Hungary’s fifth-largest town lays claim to being Europe’s capital of glove-making (we know that other cities make the same claim too). Pioneering manufacturer János Hamerli was born there in 1840 and died there 55 years later. In between, in 1861, he set up a glove-making operation in the city and perfected an artisan technique for making his products, which involved more than 50 steps. Hamerli’s gloves became famous throughout the Austro-Hungarian empire and he opened shops in both its capitals, Vienna and Budapest, as well as in Pécs.
Gloves in a cold climate
In her reading up on all this history, Nóra Németh found it particularly impressive that skills such as cutting, pressing, stitching and lining leather to make gloves were part of the curriculum in schools in Pécs to let young people learn the basics of the trade to be able to work in the glove industry on leaving their studies. Particular skills include hand-sewing two pieces together so that the edge of the leather is showing on both; this is something that Nordic Moose has incorporated into its designs. Before the end of the twentieth century the local industry had diminished but the skills live on and small, family-owned, family-run, traditional, artisan glove-making workshops are still functioning in the city; Nordic Moose has been able to build strong partnerships with suppliers there.
“What is new for these craftspeople is working with moose leather,” she explains. “They were more used to working with lambskin, deerskin or peccary. I like moose better because the leather is amazingly soft but it’s also very thick for gloving leather, 0.8 to 0.9 millimetres, and that means the gloves keep your hands warm.”
The language of gloves
She greatly enjoys travelling to Pécs to talk to the people in the workshop and finds the way they describe their work fascinating. “They use unusual words,” she says. “We have words in Hungarian that mean ‘slit’, but when our colleagues in the workshop refer to a slit in the leather at the wrist of a glove, such as we have with some of our styles, they use the word, ‘Schlitz’, which is German.” She explains that this happens with quite a few of the technical terms the artisans use and wonders if this is a throwback to the days of János Hamerli and the empire.
Her partner insists that the craftspeople in Pécs love talking to Ms Németh every bit as much as she likes talking to them. “It’s a real competitive advantage,” he says. “We are not just a customer managing a supplier. There is a real connection and the relationship is strong, which, coupled with the fact that we are relatively near, makes the whole sampling and product development phase much easier.”

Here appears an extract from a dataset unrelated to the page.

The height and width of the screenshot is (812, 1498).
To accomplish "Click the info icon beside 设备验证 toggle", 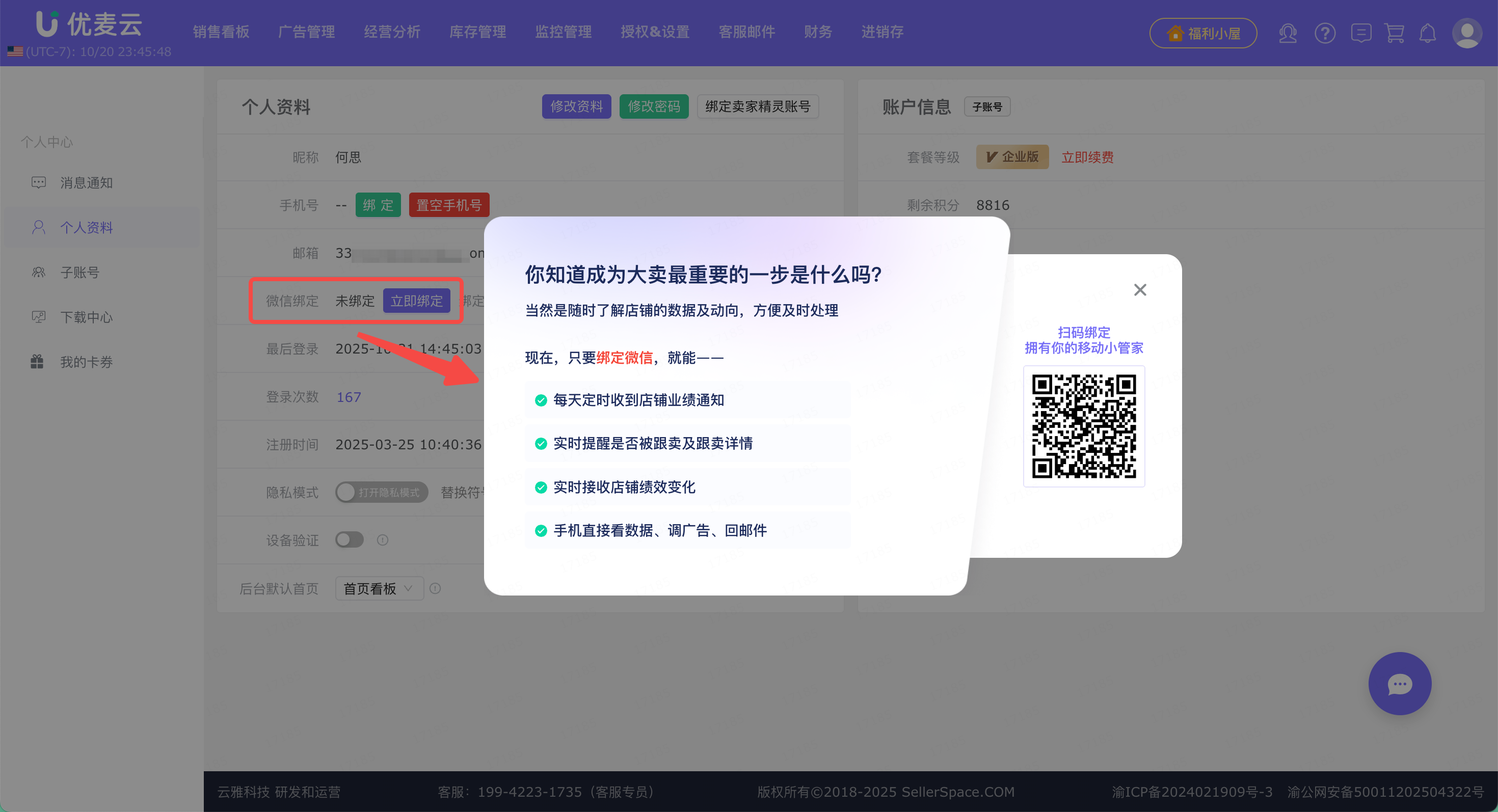I will (x=383, y=540).
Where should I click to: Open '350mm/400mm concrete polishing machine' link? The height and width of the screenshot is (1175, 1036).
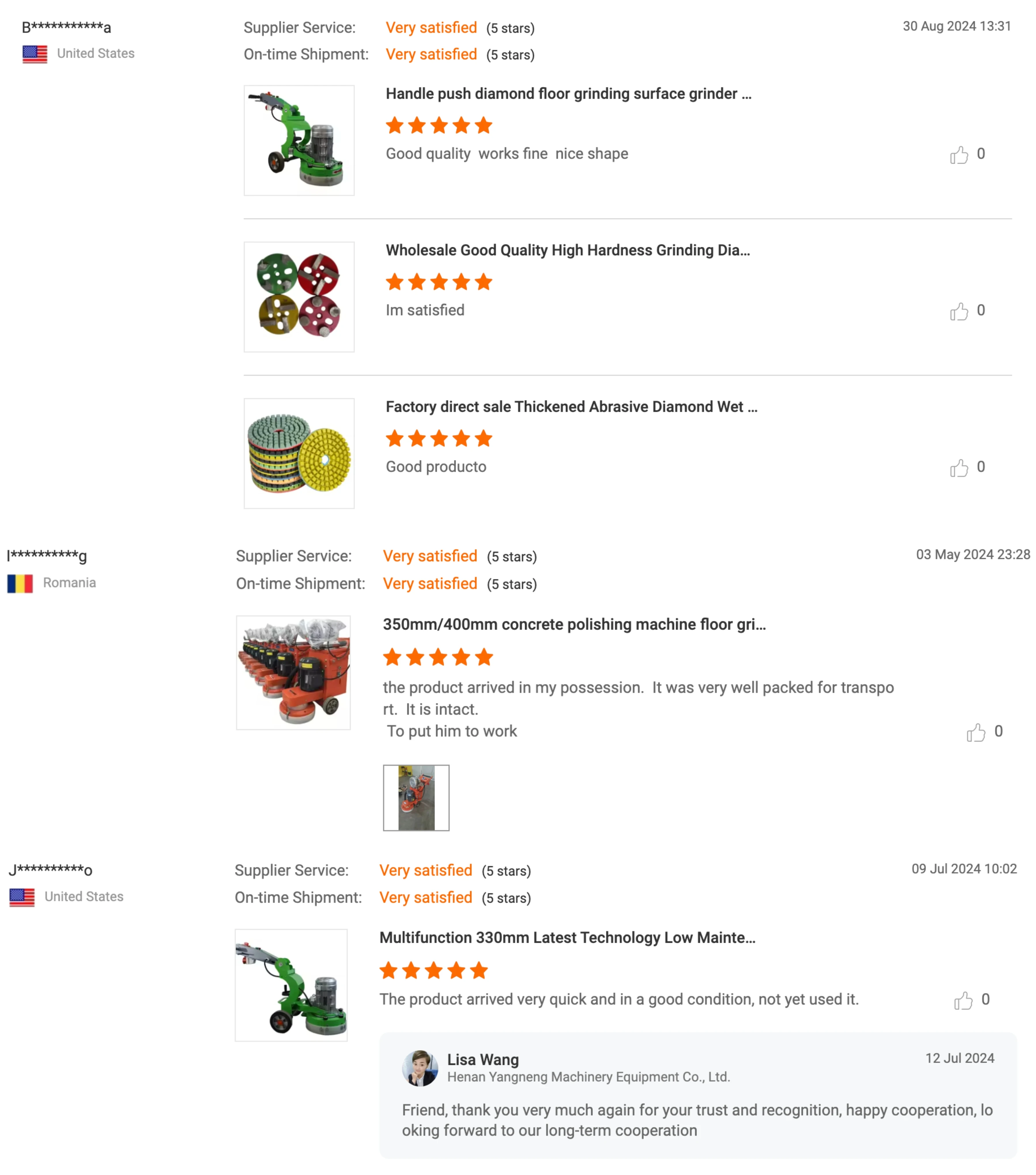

Relying on and investing in the work of these craftspeople is the best way of preserving their skills and knowledge. To do so using low-carbon-footprint material that would otherwise go to waste enhances Nordic Moose’s circular credentials, all the more so because the brand insists that its gloves be, not just beautiful, but long-lasting too.
It is all the result of ties between Sweden and Hungary, which are in evidence even in the company’s address. Its headquarters are in small Budapest street, beside the Danube, close to the Margaret Bridge. The street is named after Raoul Wallenberg, a diplomat who was stationed in the Hungarian capital in 1944, and who is remembered for saving the lives of tens of thousands of people from the city’s Jewish community by sheltering them and giving them protective passports from the country he was there to represent: Sweden.